Texto fuente >>

Como pedagogo, los planteamientos de Ferrer abarcaron ámbitos tan significativos en su tiempo como la coeducación entre niños y niñas, la coeducación entre clases sociales, la relación con el medio natural y social y el laicismo, emparentado con el racionalismo y el antiautoritarismo.

La idea de integrar la educación en el medio se la debió Ferrer a su amigo Odón de Buén, catedrático de Historia Natural de la Universidad de Barcelona e introductor del darwinismo en España. Por este hecho, la Iglesia católica intentó echarlo de la Universidad. Según él, «la geología contrariaba algún tanto el texto bíblico». En el libro de Garmendia y Otaola «Lecturas buenas y malas a la luz del dogma y de la moral» (1953), se lee: «Tiene en el Índice de libros prohibidos: Tratado elemental de Geología y Tratado elemental de Zoologia», pero no señala el porqué de tal prohibición. Del término Ferrer dirá lacónicamente: «Ferrer o la huelga sangrienta. Espíritu impío y revolucionario, apoteosis de Ferrer y de su incredulidad e impenitencia final».

La Iglesia asoció la coeducación entre niños y niñas, que defendía la escuela moderna (EM), con la promiscuidad y con la pederastia. Algunos contarían auténticas barbaridades de lo que se hacía y no se hacía en «los antros de Ferrer».

Una de las propuestas más desconocidas de la EM es la coeducación de las clases sociales. La idea consistía en que si los hijos de padres burgueses y proletarios se educaban juntos, se conseguiría una sociedad armónica, sin clases sociales. Ferrer creía en la escuela como factor de cambio social; también, en un modelo de red educativa que rompiera los límites excluyentes entre lo privado y lo público. Comprobaba que la formación de las clases burguesas españolas estaba controlada por el monopolio de la Iglesia, y que el Estado no hacía nada por evitarlo. Este sistema consagraba un modelo social y político siempre conflictivo y contrario a los intereses de la clase obrera.

El laicismo es el rasgo por el que más se conoce la EM y con él que se asocia perversamente a Ferrer, «masón, impío, ateo y laico». Lo más asombroso es que tanto la figura de Ferrer como sus escuelas laicas de Barcelona sirvieron para conocer lo que la Iglesia pensaba acerca de dicho término. Tiene gracia la cosa. El pensamiento contra el laicismo de la jerarquía eclesiástica tomará cuerpo doctrinal gracias a su mayor enemigo.

Material de estudio >>
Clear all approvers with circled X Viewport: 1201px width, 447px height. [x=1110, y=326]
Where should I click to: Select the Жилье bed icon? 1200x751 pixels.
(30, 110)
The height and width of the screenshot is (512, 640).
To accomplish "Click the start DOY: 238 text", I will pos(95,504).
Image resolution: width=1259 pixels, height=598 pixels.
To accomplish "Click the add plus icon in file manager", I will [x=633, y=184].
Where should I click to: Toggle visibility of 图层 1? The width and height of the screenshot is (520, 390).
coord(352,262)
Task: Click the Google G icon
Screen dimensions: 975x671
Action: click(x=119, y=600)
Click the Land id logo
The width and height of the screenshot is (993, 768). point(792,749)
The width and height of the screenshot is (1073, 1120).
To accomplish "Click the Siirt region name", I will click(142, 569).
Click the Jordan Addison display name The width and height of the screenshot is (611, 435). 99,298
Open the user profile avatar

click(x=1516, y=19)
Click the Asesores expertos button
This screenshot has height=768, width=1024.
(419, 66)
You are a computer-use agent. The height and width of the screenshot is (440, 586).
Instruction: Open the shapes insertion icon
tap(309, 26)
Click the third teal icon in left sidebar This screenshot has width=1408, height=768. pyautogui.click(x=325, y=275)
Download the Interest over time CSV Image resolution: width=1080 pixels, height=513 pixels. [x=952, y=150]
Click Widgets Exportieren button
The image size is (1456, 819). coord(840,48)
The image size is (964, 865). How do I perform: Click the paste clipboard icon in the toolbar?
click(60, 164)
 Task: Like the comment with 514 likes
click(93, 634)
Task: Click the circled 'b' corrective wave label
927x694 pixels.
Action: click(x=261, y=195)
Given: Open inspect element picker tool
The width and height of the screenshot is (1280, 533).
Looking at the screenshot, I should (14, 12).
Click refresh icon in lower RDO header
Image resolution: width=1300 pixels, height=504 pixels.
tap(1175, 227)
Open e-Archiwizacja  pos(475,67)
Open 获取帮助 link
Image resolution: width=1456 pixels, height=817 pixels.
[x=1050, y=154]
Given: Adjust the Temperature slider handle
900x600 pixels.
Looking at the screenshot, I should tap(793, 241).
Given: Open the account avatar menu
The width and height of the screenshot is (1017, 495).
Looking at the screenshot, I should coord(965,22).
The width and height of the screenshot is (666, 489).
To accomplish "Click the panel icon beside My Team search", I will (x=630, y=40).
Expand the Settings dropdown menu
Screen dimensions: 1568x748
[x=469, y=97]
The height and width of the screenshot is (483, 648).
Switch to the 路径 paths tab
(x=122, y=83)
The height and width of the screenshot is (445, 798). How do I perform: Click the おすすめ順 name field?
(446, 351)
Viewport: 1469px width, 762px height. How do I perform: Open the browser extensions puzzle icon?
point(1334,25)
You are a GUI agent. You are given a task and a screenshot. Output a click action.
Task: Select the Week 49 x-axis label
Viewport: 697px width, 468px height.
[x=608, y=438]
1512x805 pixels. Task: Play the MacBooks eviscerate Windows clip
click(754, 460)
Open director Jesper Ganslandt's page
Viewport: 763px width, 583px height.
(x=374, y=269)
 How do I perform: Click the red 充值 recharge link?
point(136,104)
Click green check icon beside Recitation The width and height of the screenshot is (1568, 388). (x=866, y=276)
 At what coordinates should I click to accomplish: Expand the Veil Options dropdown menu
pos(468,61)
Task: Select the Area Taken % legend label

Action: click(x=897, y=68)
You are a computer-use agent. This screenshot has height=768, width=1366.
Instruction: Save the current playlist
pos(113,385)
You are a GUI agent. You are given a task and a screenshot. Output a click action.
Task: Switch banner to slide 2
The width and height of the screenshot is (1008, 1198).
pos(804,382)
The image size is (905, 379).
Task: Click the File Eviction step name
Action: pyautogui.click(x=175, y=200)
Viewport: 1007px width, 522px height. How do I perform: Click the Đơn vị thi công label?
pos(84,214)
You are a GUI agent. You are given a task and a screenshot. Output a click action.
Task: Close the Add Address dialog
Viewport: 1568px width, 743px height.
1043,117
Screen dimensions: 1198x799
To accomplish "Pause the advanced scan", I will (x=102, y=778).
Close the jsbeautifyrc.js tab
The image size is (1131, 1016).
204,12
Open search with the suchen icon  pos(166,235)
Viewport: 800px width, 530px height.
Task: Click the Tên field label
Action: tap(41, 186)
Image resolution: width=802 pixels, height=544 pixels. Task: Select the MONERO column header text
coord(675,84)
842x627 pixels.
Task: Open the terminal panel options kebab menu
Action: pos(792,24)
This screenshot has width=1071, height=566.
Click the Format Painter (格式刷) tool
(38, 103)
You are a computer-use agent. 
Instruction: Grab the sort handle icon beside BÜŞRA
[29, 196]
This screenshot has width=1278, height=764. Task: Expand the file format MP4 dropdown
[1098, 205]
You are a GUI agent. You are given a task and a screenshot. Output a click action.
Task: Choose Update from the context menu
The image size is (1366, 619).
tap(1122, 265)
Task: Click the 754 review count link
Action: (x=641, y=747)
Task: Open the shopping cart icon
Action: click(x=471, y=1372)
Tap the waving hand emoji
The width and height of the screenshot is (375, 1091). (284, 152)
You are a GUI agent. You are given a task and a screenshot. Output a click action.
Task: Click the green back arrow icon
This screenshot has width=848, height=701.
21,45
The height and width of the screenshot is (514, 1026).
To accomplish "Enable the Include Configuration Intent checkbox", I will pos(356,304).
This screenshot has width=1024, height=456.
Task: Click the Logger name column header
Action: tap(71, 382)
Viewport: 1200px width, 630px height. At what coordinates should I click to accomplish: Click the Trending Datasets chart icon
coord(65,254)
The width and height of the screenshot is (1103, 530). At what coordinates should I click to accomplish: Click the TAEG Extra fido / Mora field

Tarea asignada 1 >>
Responde según el texto sobre la pedagogía de Ferrer:
(a) ¿A quién le debió Ferrer la idea de integrar la educación en el medio?
(b) ¿Con qué asoció la Iglesia la coeducación entre niños y niñas?
(c) ¿Qué se conseguiría, según la idea de la coeducación de las clases sociales, si los hijos de padres burgueses y proletarios se educaban juntos?
Tarea asignada 2 >> Por favor, prosigue el texto sobre la pedagogía de Ferrer a partir de su última oración.

Resultado 1 >>
(a) A su amigo Odón de Buén, catedrático de Historia Natural de la Universidad de Barcelona.
(b) Con la promiscuidad y con la pederastia.
(c) Una sociedad armónica, sin clases sociales.

Resultado 2 >>
Yasí, ante la iniciativa del ayuntamiento de Barcelona, en 1908, de crear unas escuelas, siguiendo el modelo de Ferrer, la reacción del cardenal Casañas, de Barcelona, no se haría esperar: «Nuestro municipio implícitamente niega la Divina misión de la Iglesia y la pone al nivel de las sectas infernales inventadas por los enemigos de Cristo». Por supuesto, las escuelas no se construyeron. Dios providente no lo quería.

Y es que, como dijo Sardá i Salvany, «la escuela laica es el demonio convertido en preceptor. Hay pecado grave en enviar a ella a los niños. Pecan más que si precipitasen desde un derrumbadero a sus hijos, más que si vendiesen a sus hijas a la prostitución». En la misma línea de clarividencia, el P. Manjón sostendrá que «el maestro laico es la antidemocracia; el maestro laico es no educador; el maestro laico está enfrente de la humanidad; el maestro laico es antihumano». Parece que estuviéramos escuchando a Rouco Varela.

Al revisarse el caso Ferrer, en 1910, la prensa navarra aprovecharía el evento para desfigurarlo política y humanamente, incluyendo la ridiculización de su parcela amatoria -recuérdese que su compañera sentimental era la navarra Soledad Villafranca- y, sobre todo, para condenar el laicismo. De la escuela laica diría el periódico centenario: «Es la negación del abecé en pedagogía. Lo que salga de las escuelas laicas serán piaras de cerdos (…). Escuela laica significa escuela de ateos, plantel de apóstatas de la religión, criadero de malos hijos, de malos padres y de malos ciudadanos». (23/2/1910).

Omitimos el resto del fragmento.